Kondisi buruh migran sangat rentan dijerumuskan sebagai pelaku tindak kejahatan. Ironisnya pemerintah belum menemukan jalan untuk mengatasi masalah itu. Kita tidak boleh menutup mata bahwa semakin banyak pekerja migran yang terjerat kasus hukum.
Menurut catatan Direktur Perlindungan WNI dan buruh migran Indonesia Kementerian Luar Negeri dalam tempo enam bulan saja terjadi sekitar 29 ribu kasus yang menjerat TKI di luar negeri. Bahkan hingga 2018 tercatat sebanyak 229 buruh migran asal Indonesia terancam hukuman mati karena berbagai kasus hukum.
Selama ini pihak Kemlu mengakui banyak kesulitan dalam menangani kasus yang melibatkan buruh migran seperti kasus pembunuhan, perzinahan, pelacuran, pencurian, pengedaran narkoba dan lain-lain.
Beberapa kendala tersebut diantaranya adalah terbatasnya SDM perwakilan RI, peraturan setempat yang mempersulit akses perwakilan asing dalam penanganan kasus, dan kasus hukum yang menjerat buruh migran dikategorikan sebagai permasalahan domestik, sehingga pemerintah tak bisa menanganinya secara langsung.
Penelitian sosial menunjukkan ternyata secara de facto sebagian buruh migran dalam kondisi tersandera oleh sindikat bahkan tidak memiliki kekuasaan untuk menentukan langkah dan penggunaan uang yang menjadi haknya. Bahkan para sindikat yang menjadi penentu atas pilihan jenis pekerjaan dan cara memanfaatkan upah.
Untuk meningkatkan daya saing dan mengurangi jumlah buruh migran yang terjerat kasus perlu program meningkatkan literasi bagi buruh dan keluarganya. Tak bisa dimungkiri indeks literasi buruh kini masih terpuruk. Tingkat Literasi adalah salah satu faktor untuk menjadikan buruh mampu membela dan menempatkan dirinya setara dengan majikan. Menurut UNESCO, definisi Literasi adalah kemampuan individu untuk membaca, menulis, berbicara, menghitung dan memecahkan masalah pada tingkat keahlian yang diperlukan dalam pekerjaan, keluarga dan masyarakat.
Dengan tingkatan literasi yang bertambah buruh bisa meningkatkan kompetensi lebih cepat dan bisa berunding dengan baik. Keterpurukan literasi buruh saat ini bertemali dengan rendahnya indeks literasi nasional.

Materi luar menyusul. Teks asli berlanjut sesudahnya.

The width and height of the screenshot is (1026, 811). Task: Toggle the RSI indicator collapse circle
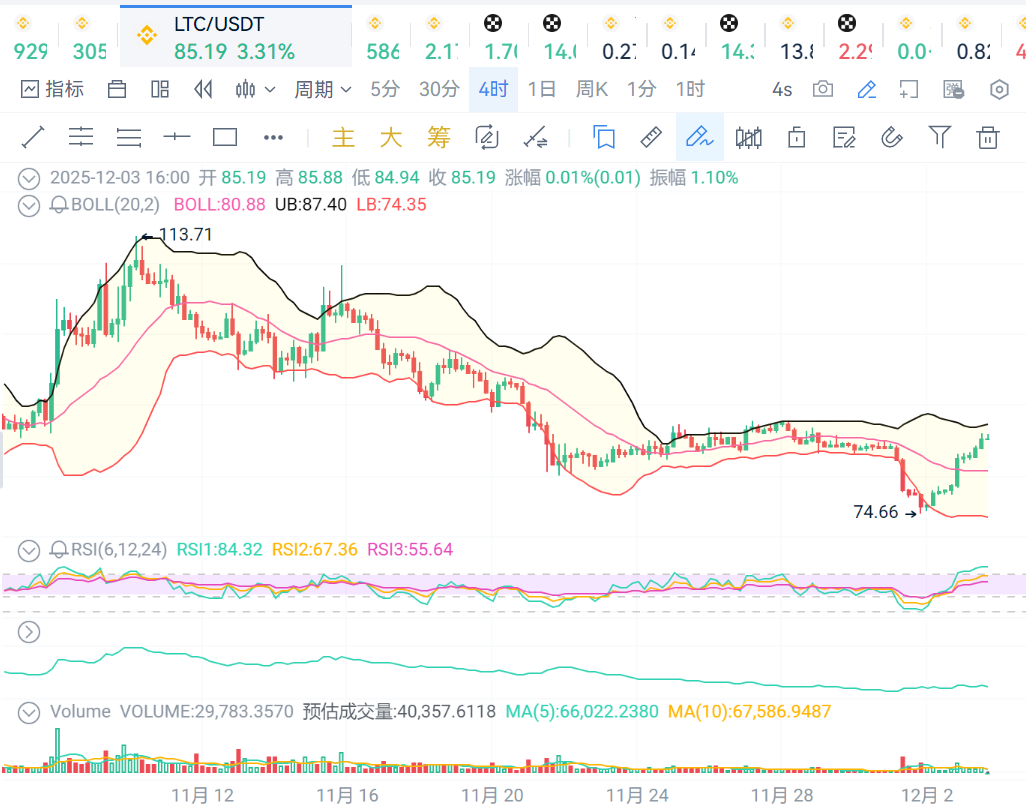[30, 549]
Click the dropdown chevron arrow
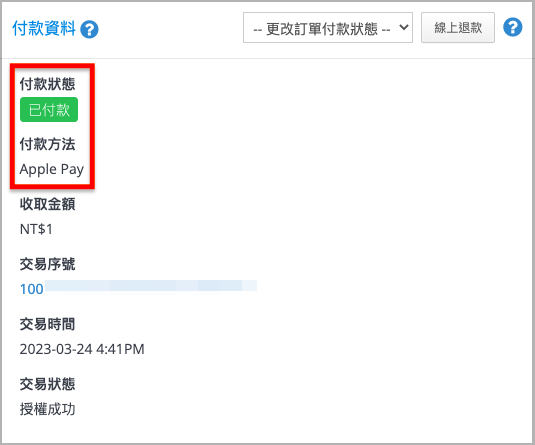Image resolution: width=535 pixels, height=445 pixels. 404,27
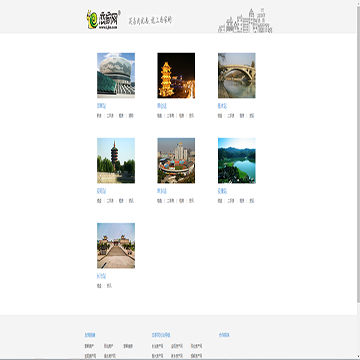Click the city skyline sketch in the header

pyautogui.click(x=245, y=21)
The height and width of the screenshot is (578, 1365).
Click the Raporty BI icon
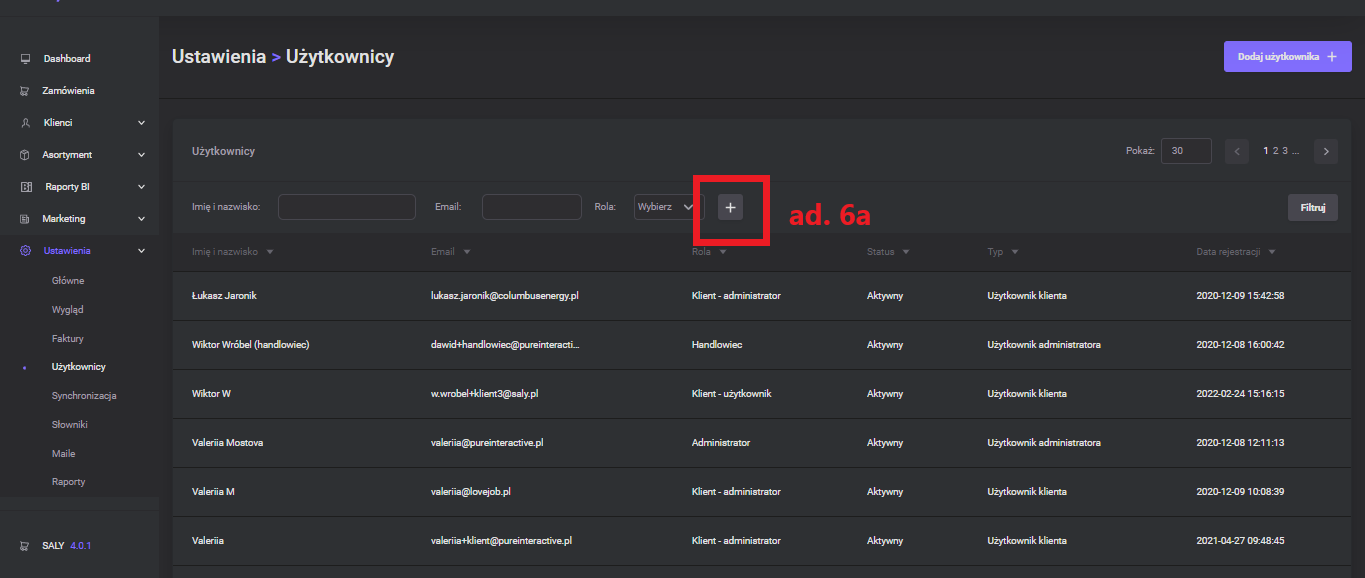click(x=25, y=187)
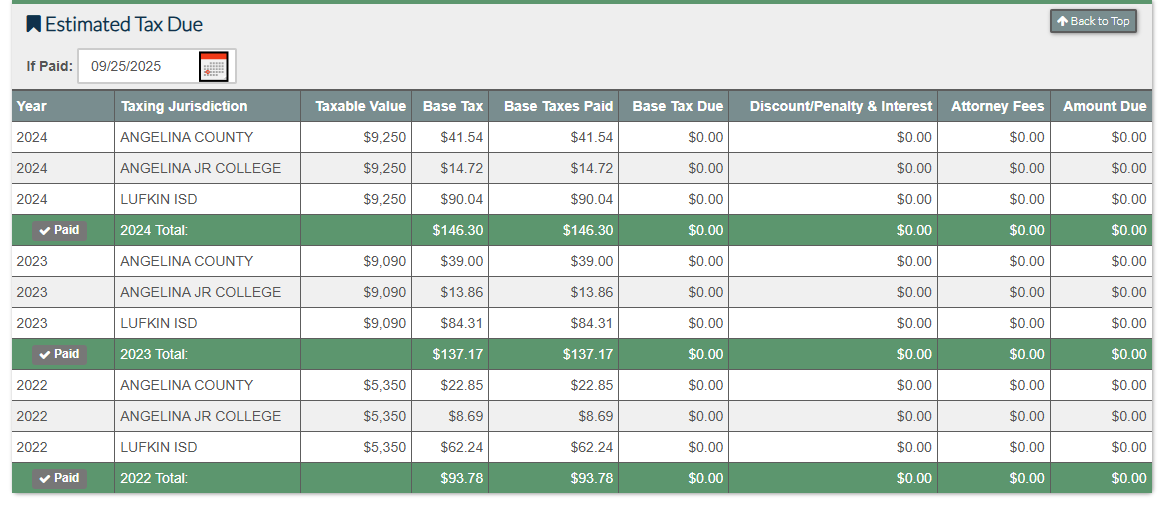
Task: Click the 2022 LUFKIN ISD jurisdiction cell
Action: point(158,447)
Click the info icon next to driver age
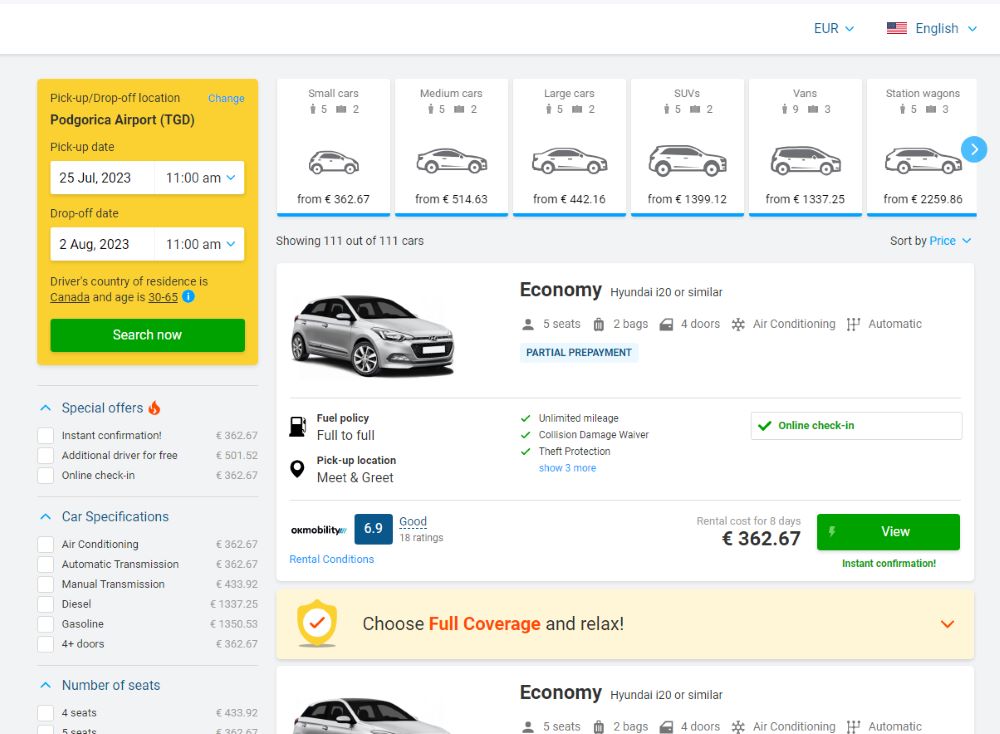 (188, 297)
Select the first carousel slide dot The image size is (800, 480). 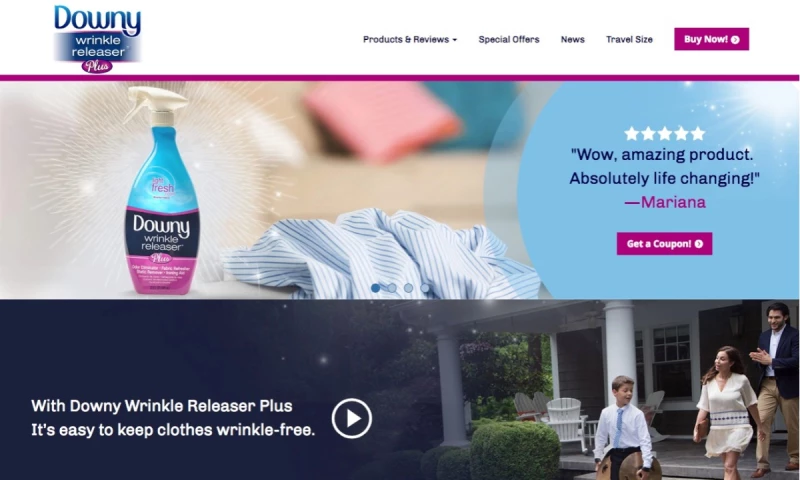coord(376,288)
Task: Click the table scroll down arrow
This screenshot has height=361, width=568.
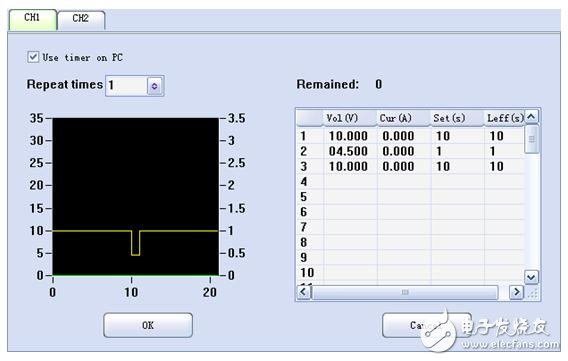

Saatnya mawas diri dan mencari solusi terkait dengan banyaknya kasus buruh migran yang terancam hukuman mati dan tersangkut kasus lainnya. Persoalan hukum, utamanya kasus hukuman mati terhadap TKI di luar negeri sebaiknya segera diatasi secara sistemik. Sebenarnya akar persoalan diatas adalah perekrutan TKI di tanah air yang masih amburadul. Serta masalah kualitas TKI yang minim kompetensi dan rendahnya tingkat pendidikan.
Kasus hukuman mati buruh migran merupakan paradoks. Pasalnya Bangsa Indonesia selama ini menjadi pemetik rezeki globalisasi yang bernama remitansi. Aliran remitansi dalam jumlah besar merupakan keringat buruh migran yang dinikmati oleh segenap bangsa.
Saatnya mendayagunakan remitansi serta menyelenggarakan program capacity building atau pengembangan kapasitas buruh migran beserta keluarganya di kampung halaman lewat pelatihan wirausaha. Program capacity building atau pengembangan kapasitas bertujuan memberikan keterampilan praktis untuk berusaha.
Bank Indonesia mendorong pengembangan Program Desa Migran Produktif (Desmigratif) yang dicanangkan oleh Kementerian Ketenagakerjaan. Program Desmigratif sangat strategis mengingat besarnya kontribusi penghasilan TKI terhadap devisa Indonesia.